_DIRECTIONS_
Transcribe every record without leaving anything out or changing a word.

_EXTRACTED ENTRIES_
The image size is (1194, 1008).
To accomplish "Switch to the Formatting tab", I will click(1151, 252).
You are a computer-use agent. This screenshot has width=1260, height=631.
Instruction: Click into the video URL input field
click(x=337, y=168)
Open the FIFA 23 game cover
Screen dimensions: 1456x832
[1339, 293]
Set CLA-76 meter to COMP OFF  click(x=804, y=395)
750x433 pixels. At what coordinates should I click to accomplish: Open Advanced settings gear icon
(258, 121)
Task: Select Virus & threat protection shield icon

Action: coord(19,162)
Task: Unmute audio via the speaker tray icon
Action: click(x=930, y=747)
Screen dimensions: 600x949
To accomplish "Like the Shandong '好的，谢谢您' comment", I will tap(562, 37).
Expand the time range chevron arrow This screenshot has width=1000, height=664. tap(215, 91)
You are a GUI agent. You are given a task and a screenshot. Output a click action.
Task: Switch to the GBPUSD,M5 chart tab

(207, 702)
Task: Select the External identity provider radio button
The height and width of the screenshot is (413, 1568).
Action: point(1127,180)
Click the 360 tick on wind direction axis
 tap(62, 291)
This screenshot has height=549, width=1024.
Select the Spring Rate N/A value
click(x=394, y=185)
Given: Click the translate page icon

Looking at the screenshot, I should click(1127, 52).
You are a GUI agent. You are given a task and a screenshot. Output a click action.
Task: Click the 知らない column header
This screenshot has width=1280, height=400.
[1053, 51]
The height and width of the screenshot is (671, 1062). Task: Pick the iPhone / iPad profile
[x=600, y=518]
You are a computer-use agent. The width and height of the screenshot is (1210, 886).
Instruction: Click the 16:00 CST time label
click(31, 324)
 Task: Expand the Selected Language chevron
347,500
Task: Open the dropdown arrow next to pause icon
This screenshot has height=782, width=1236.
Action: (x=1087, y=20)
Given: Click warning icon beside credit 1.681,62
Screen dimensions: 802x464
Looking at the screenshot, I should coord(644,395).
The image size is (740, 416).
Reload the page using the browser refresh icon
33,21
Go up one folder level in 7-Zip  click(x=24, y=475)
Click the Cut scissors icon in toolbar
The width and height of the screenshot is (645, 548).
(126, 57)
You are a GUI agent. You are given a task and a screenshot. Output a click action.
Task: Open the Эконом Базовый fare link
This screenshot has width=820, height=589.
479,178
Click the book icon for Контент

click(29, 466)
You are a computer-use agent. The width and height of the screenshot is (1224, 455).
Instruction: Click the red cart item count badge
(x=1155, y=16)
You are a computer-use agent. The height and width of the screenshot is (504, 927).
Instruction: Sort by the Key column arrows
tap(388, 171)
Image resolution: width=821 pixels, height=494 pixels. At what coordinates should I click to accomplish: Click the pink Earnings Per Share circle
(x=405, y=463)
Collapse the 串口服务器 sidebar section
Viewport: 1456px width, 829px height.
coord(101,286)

_ANSWER BOX_
The image size is (1194, 1008).
To accomplish "Switch to the Formatting tab", I will click(1151, 252).
You are a computer-use agent. This screenshot has width=1260, height=631.
Instruction: Click into the video URL input field
click(x=337, y=168)
Open the FIFA 23 game cover
Screen dimensions: 1456x832
[1339, 293]
Set CLA-76 meter to COMP OFF  click(x=804, y=395)
750x433 pixels. At what coordinates should I click to accomplish: Open Advanced settings gear icon
(258, 121)
Task: Select Virus & threat protection shield icon

Action: coord(19,162)
Task: Unmute audio via the speaker tray icon
Action: click(x=930, y=747)
Screen dimensions: 600x949
To accomplish "Like the Shandong '好的，谢谢您' comment", I will tap(562, 37).
Expand the time range chevron arrow This screenshot has width=1000, height=664. tap(215, 91)
You are a GUI agent. You are given a task and a screenshot. Output a click action.
Task: Switch to the GBPUSD,M5 chart tab

(207, 702)
Task: Select the External identity provider radio button
The height and width of the screenshot is (413, 1568).
Action: point(1127,180)
Click the 360 tick on wind direction axis
 tap(62, 291)
This screenshot has height=549, width=1024.
Select the Spring Rate N/A value
click(x=394, y=185)
Given: Click the translate page icon

Looking at the screenshot, I should click(1127, 52).
You are a GUI agent. You are given a task and a screenshot. Output a click action.
Task: Click the 知らない column header
This screenshot has width=1280, height=400.
[1053, 51]
The height and width of the screenshot is (671, 1062). Task: Pick the iPhone / iPad profile
[x=600, y=518]
You are a computer-use agent. The width and height of the screenshot is (1210, 886).
Instruction: Click the 16:00 CST time label
click(31, 324)
 Task: Expand the Selected Language chevron
347,500
Task: Open the dropdown arrow next to pause icon
This screenshot has height=782, width=1236.
Action: (x=1087, y=20)
Given: Click warning icon beside credit 1.681,62
Screen dimensions: 802x464
Looking at the screenshot, I should coord(644,395).
The image size is (740, 416).
Reload the page using the browser refresh icon
33,21
Go up one folder level in 7-Zip  click(x=24, y=475)
Click the Cut scissors icon in toolbar
The width and height of the screenshot is (645, 548).
(126, 57)
You are a GUI agent. You are given a task and a screenshot. Output a click action.
Task: Open the Эконом Базовый fare link
This screenshot has width=820, height=589.
479,178
Click the book icon for Контент

click(29, 466)
You are a computer-use agent. The width and height of the screenshot is (1224, 455).
Instruction: Click the red cart item count badge
(x=1155, y=16)
You are a computer-use agent. The height and width of the screenshot is (504, 927).
Instruction: Sort by the Key column arrows
tap(388, 171)
Image resolution: width=821 pixels, height=494 pixels. At what coordinates should I click to accomplish: Click the pink Earnings Per Share circle
(x=405, y=463)
Collapse the 串口服务器 sidebar section
Viewport: 1456px width, 829px height.
coord(101,286)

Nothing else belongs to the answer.